Don Oliverio, como es conocido este honesto trabajador, es pensionado y vive al sur de la ciudad, pero sin embargo, todos los días (laborales) madruga para llegar a trabajar; como él lo llama, pero no tiene un puesto de ventas ambulantes, sino que presta varios servicios, según las necesidades de los vecinos del barrio.
Consignar plata, pagar cuotas, pagar recibos de servicios públicos, solicitar certificados, sacar citas médicas, realizar vueltas personales entre otros, son algunos de los servicios que presta “Don Oli”, como le llaman sus clientes más asiduos.
Don Oliverio es un hombre activo, un hombre que a sus 69 años trabaja en lo que le toca, por que después de haber trabajado para una empresa de detergentes y luego como celador, fue; como muchos otros pensionados, despreciado por las empresas y sociedad por considerarlo poco o nada productivo.
Pero la situación de este honesto trabajador no es nueva, como él hay muchas personas necesitadas que acuden al subempleo o las ventas ambulantes, para lograr nivelar sus ingresos y el sostenimiento de su familia.
Y aunque el gobierno colombiano haya proyectado que en el 2010, la tasa de desempleo no superará el 8%, lo cierto es que las organizaciones sindicales afirman que la baja tasa de desempleo contrasta con el aumento de la tasa de subempleo, lo cual no es un panorama muy alentador para nuestros niños y jóvenes.

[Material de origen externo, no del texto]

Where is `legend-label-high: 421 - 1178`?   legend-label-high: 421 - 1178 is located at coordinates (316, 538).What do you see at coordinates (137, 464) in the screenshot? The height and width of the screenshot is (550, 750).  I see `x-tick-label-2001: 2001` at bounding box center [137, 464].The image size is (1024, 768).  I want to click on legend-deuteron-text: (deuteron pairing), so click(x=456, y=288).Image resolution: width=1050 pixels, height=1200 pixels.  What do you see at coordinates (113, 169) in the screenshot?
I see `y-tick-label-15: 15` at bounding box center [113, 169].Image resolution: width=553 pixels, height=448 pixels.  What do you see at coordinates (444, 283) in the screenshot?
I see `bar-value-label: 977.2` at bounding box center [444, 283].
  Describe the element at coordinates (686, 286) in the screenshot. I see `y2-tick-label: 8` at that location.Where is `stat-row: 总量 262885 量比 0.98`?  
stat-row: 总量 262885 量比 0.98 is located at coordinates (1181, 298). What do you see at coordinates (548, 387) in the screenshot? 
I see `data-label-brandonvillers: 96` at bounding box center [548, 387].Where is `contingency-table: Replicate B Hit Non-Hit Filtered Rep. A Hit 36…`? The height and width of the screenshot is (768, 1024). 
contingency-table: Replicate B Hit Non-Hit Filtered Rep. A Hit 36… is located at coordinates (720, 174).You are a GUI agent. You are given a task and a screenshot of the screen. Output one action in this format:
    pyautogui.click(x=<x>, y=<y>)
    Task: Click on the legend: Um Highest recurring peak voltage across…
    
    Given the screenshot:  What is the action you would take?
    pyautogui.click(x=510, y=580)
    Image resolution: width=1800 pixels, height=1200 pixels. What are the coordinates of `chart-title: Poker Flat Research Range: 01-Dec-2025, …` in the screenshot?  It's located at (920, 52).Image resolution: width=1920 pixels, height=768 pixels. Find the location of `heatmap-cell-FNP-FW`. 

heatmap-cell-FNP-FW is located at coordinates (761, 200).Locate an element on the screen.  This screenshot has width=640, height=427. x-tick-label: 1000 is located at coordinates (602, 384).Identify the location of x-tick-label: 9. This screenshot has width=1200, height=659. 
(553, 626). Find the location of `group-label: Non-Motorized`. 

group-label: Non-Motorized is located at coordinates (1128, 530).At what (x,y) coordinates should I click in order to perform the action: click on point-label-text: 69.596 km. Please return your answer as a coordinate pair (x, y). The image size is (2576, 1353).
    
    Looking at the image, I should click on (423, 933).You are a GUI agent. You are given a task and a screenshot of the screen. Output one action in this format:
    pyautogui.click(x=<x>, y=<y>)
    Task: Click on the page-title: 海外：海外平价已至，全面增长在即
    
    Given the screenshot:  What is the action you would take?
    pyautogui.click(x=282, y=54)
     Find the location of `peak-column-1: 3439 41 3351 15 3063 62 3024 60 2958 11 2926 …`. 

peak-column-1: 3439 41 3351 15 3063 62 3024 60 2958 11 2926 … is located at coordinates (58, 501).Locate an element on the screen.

La verdad es que la productividad de un ser humano es algo muy subjetivo, muchas empresas desprecian la experiencia de los ancianos, otras desprecian el conocimiento y dan mayor importancia a la fuerza y viceversa, pero no se dan cuenta que la mayoría de las personas son capaces de trabajar, trabajar y trabajar, incluso hasta el último día de existencia.